SQL Server 2016 is the most advanced and feature-packed release of SQL Server ever. From SQL Server 2005 through SQL Server 2014, there have been some very nice improvements and the product keeps getting better every release. However, SQL Server 2016 doesn’t just bring a new game, it brings a whole new playing field. Here are my top 10 most compelling reasons to upgrade to SQL Server 2016:
- Performance. All things being equal SQL Server 2016 offers an average of 40% better performance over SQL Server 2014. Keep in mind that I am talking about averages. Your mileage may vary, but given several different environments I witnessed anywhere from 10 to 70 percent improvement in database engine performance.
- PolyBase. At this point, we have all heard the buzz phrase “Big Data” and frankly, most of us are tired of hearing it. “Big Data” is really just “Data”. It’s just not the data that we commonly think of as easily accessible for analytics. Instead of nice structured relational data that is easy to query and analyze, it is messy unstructured and semi-structured data like web logs, twitter feeds and other miscellaneous data feeds. However, there is a great deal of useful data we can gather and analyze in such semi and un-structured data sources. The data analysis industry has been hard at work developing a system where that analysis is possible and there have been a number of breakthroughs. Probably the most significant is Hadoop. I won’t go in to Hadoop here, but the significant factor is that Hadoop enables to store a very large amount of loosely structured data in the Hadoop Distributed File System (HDFS) and use some very cool new tools to dig through and analyze that data. What Hadoop doesn’t allow us to do is naturally join that data with structured relational data to gain additional insights from joining structured and loosely structured data. This is the part of the story where PolyBase emerges.
PolyBase provides the mechanism and infrastructure to efficiently join structured and loosely structured data.
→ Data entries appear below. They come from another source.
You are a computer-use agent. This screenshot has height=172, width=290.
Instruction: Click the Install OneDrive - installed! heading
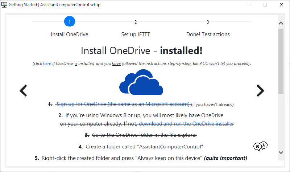pyautogui.click(x=141, y=50)
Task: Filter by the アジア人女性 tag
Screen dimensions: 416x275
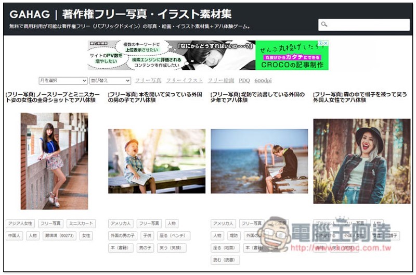Action: point(20,223)
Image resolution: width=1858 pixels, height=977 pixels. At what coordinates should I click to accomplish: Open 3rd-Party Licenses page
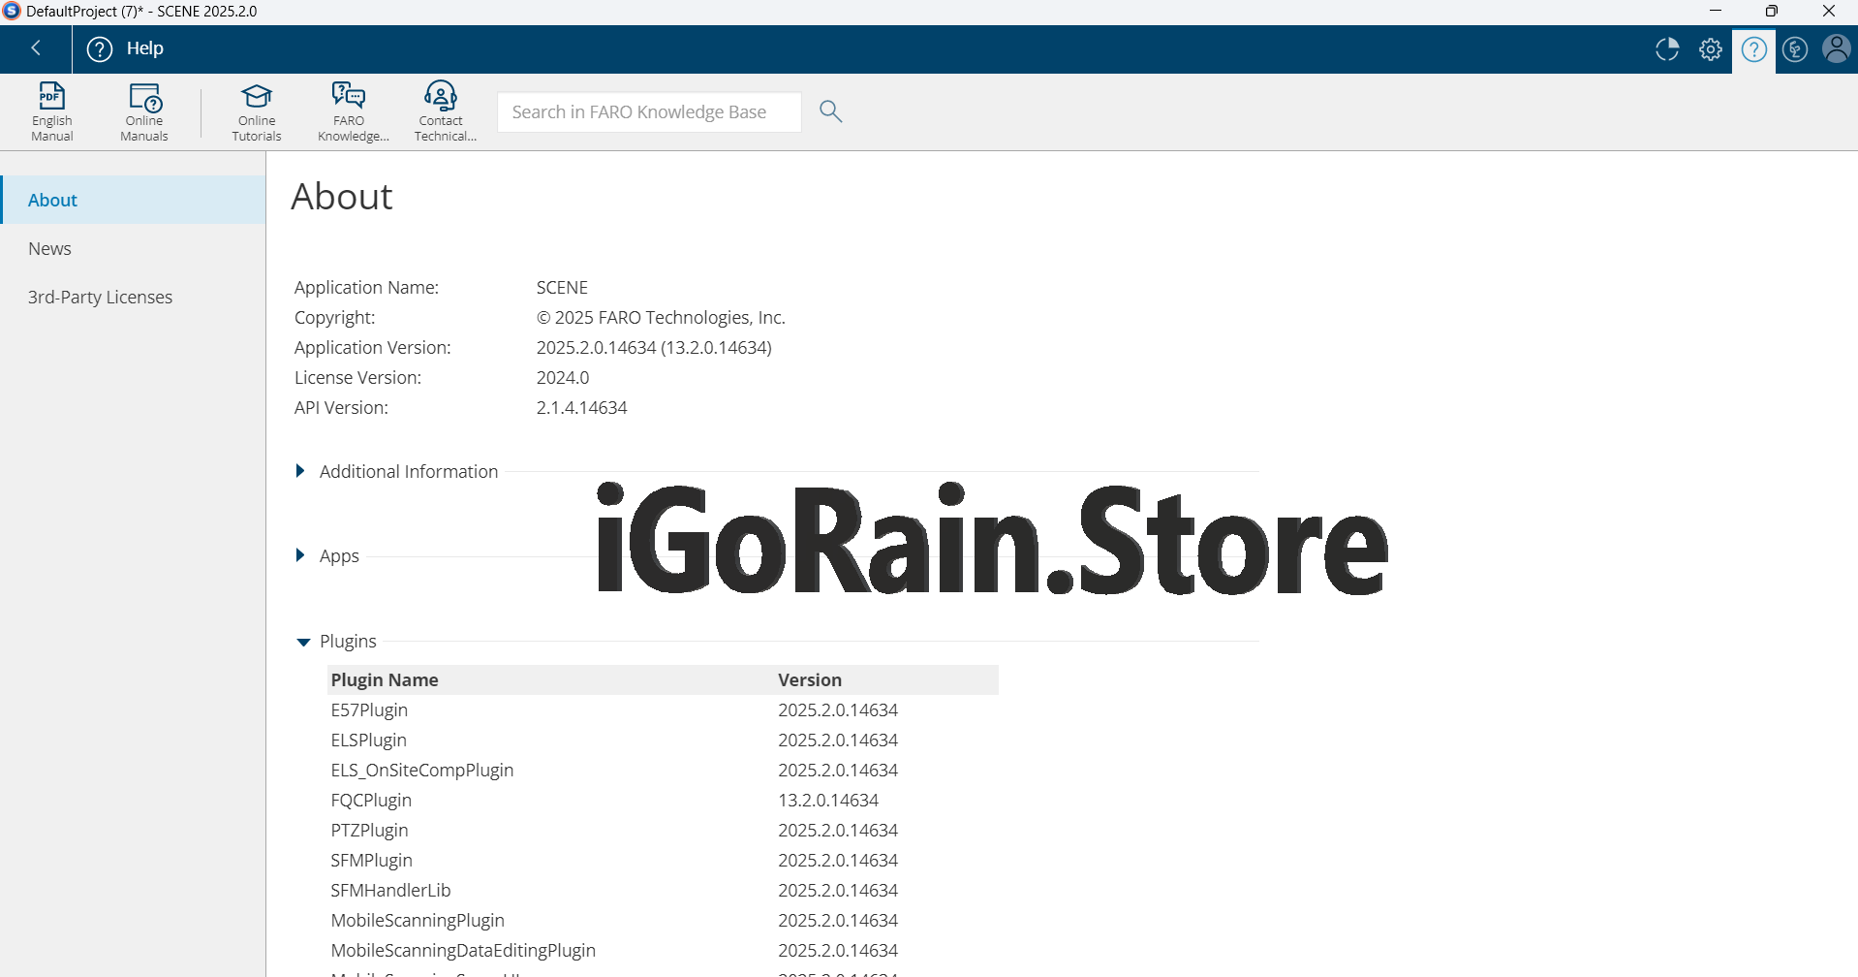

It does this by connecting a SQL Server instance to a Hadoop cluster or Azure Blob Storage in such a way that we can use T-SQL to query across our structured relational store and the less structured data housed in Hadoop or Azure. There is no need to learn another language like HiveQL. We can start analyzing the data now, with the tools we already understand. PolyBase not only enables direct access to semi-structured data, it provides the mechanism to quickly move that data in to SQL Server or move the data from SQL Server into Hadoop or Azure Blob Storage reducing our reliance on complex ETL processes to move data from one platform to the other.
- R Services. R Services could easily have made up half of the new cool features, but that would be cheating so I will lump them all together. R Services is Microsoft’s foray in to pure data analytics. Since R is the world’s most powerful programming language for statistical computing, machine learning and data visualization, Microsoft’s release of an entire set of R services is huge. With the integration of R into SQL Server 2016, developing and deploying R inside one platform is made easy. OK, maybe not easy, but at least easier.R-Services are made up of Microsoft R Server, Microsoft R Client, Microsoft R Open and SQL Server R Services.Microsoft R Server is Microsoft’s implementation of the Open Source analytics platform for R. Microsoft’s implementation has some nice performance enhancements that aren’t necessarily available with the open source versions. However, it is still based on Open Source R and is compatible with packages and scripts written for other platforms.Microsoft R Client is Microsoft’s client-side data science tool. R Client is built on top of Microsoft R Open which means any package developed with it can be used on other Open Source tools and visa-versa. In addition, R Client along with R Server provides access to ScaleR technologies (previously RevoScaleR, created by Revolution Analytics which Microsoft acquired last year). ScaleR offers significant performance advantages with its proprietary functions that enable R to benefit from parallelization and remote computing. However, an important thing to keep in mind is that ScaleR requires the Enterprise license of SQL Server.Microsoft R Open is an enhanced open source distribution of the R platform. It is still open source which makes it compatible with all existing R packages, but it does deliver some performance enhancements. It is free to download and use. It’s a cost effective alternative to R Server. However, R Server, especially in the Enterprise edition, with its ScaleR support, provides significant performance improvements.SQL Server R Services is essentially “in-database” support of R. It runs alongside SQL Server and allows the execution of R scripts using a new T-SQL stored procedure along with several new extensions. These new objects enable the creation of traditional T-SQL programming objects like stored procedures, functions and views that can call on the power of the R analytics engine.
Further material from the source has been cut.